ISO 13485 Internal Audit Findings: Real Examples and Corrective Actions That Actually Work

ISO 13485 Internal Audit Findings: Real Examples and Corrective Actions That Actually Work

The most common ISO 13485 internal audit findings include weak CAPA systems, poor document control, incomplete risk management, ineffective training, and lack of traceability. These findings are not caused by missing procedures, but by poor implementation. Corrective actions must address root causes, strengthen system linkages, and include measurable effectiveness checks.

If your internal audits are not identifying these issues early, your external audit will.


Why Internal Audit Findings Matter More Than External Audits

ISO 13485 Clause 8.2.4 requires organisations to conduct internal audits to determine whether the quality management system is effectively implemented and maintained.

The intent is simple: internal audits should find problems before regulators or certification bodies do.

In reality, many companies:

  • Run checklist audits that miss real issues
  • Write weak findings that do not trigger meaningful CAPA
  • Fail to connect audit results to system improvement

Strong internal audit findings are a competitive advantage.

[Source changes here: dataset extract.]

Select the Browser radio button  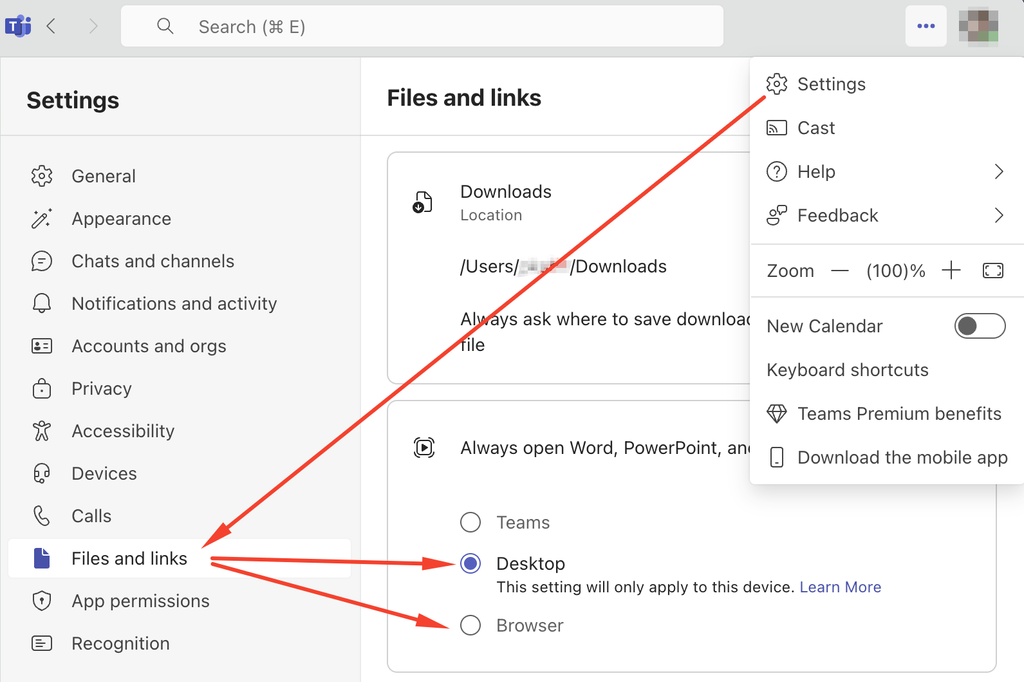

Weak ones are a liability.

Related: ISO 13485 Internal Audit Explained


Real Internal Audit Findings and How to Fix Them

1. CAPA Not Effective

Typical Finding:
CAPA records show closure, but similar issues continue to occur.

What the Auditor Saw:

  • Root cause documented as “operator error”
  • No systemic analysis performed
  • No effectiveness verification

Corrective Action That Works:

  • Reopen CAPA and redefine the problem clearly
  • Perform structured root cause analysis
  • Implement systemic corrective actions (not just retraining)
  • Define measurable effectiveness criteria

Tools:


2. Document Control Not Enforced

Typical Finding:
Obsolete procedures found in use during audit sampling.

What the Auditor Saw:

  • Printed documents not aligned to latest revision
  • Local copies used instead of controlled system

Corrective Action That Works:

  • Remove uncontrolled copies from operational areas
  • Enforce access to controlled system only
  • Train staff on document access and usage
  • Audit real usage periodically

Tools:


3. Risk Management Not Maintained

Typical Finding:
Risk management file not updated following design or process changes.

What the Auditor Saw:

  • No linkage between CAPA and risk file
  • Hazards not updated after complaints

Corrective Action That Works:

  • Review risk management file against recent changes
  • Link CAPA, complaints, and post-market data to risk review
  • Update hazard analysis and residual risk evaluation

Tools:


4. Training and Competency Gaps

Typical Finding:
Personnel performing quality-critical tasks lack documented competency.

What the Auditor Saw:

  • Training records incomplete
  • No evidence of competency evaluation

Corrective Action That Works:

  • Define competency requirements per role
  • Link training to specific procedures and responsibilities
  • Evaluate effectiveness of training (not just attendance)

5. Internal Audit Itself Is Weak

Typical Finding:
Internal audits do not identify meaningful issues.

What the Auditor Saw:

  • All audits marked “compliant”
  • No evidence of process-based auditing

Corrective Action That Works:

  • Move from checklist auditing to process auditing
  • Define audit objectives and expected evidence
  • Train auditors in interviewing and sampling

Related:


How to Write Strong Internal Audit Findings

Weak finding:

  • “Procedure not followed”

Strong finding:

  • “Procedure QMS-004 requires document approval prior to release. Document XYZ was used in production without approval. This indicates document control is not effectively implemented.”

Key principles:

  • State requirement
  • State objective evidence
  • State impact

How to Ensure Corrective Actions Actually Work

  • Fix the system, not the symptom
  • Link corrective actions to measurable outcomes
  • Verify effectiveness over time
  • Connect CAPA, audit, and management review

If your corrective actions are not preventing recurrence, they are not effective.


Internal Audit Checklist Before Your Next Audit

  • Are findings specific and evidence-based?
  • Are CAPAs linked to audit findings?
  • Are recurring issues being eliminated?
  • Are auditors trained and competent?
  • Is audit planning risk-based?

Tool:
Internal Audit System (ISO 13485 Clause 8.2.4)


When Internal Audit Findings Indicate Bigger Problems

If you see repeated findings in:

  • CAPA
  • Risk management
  • Design controls
  • Document control

Then your issue is not audit-related. It is system design.

Next step:


Final Thought

Internal audits are not about compliance reporting. They are your early warning system.

If your internal audits are not finding meaningful issues, your external audit will.

The goal is not to pass audits. The goal is to build a system that cannot fail them.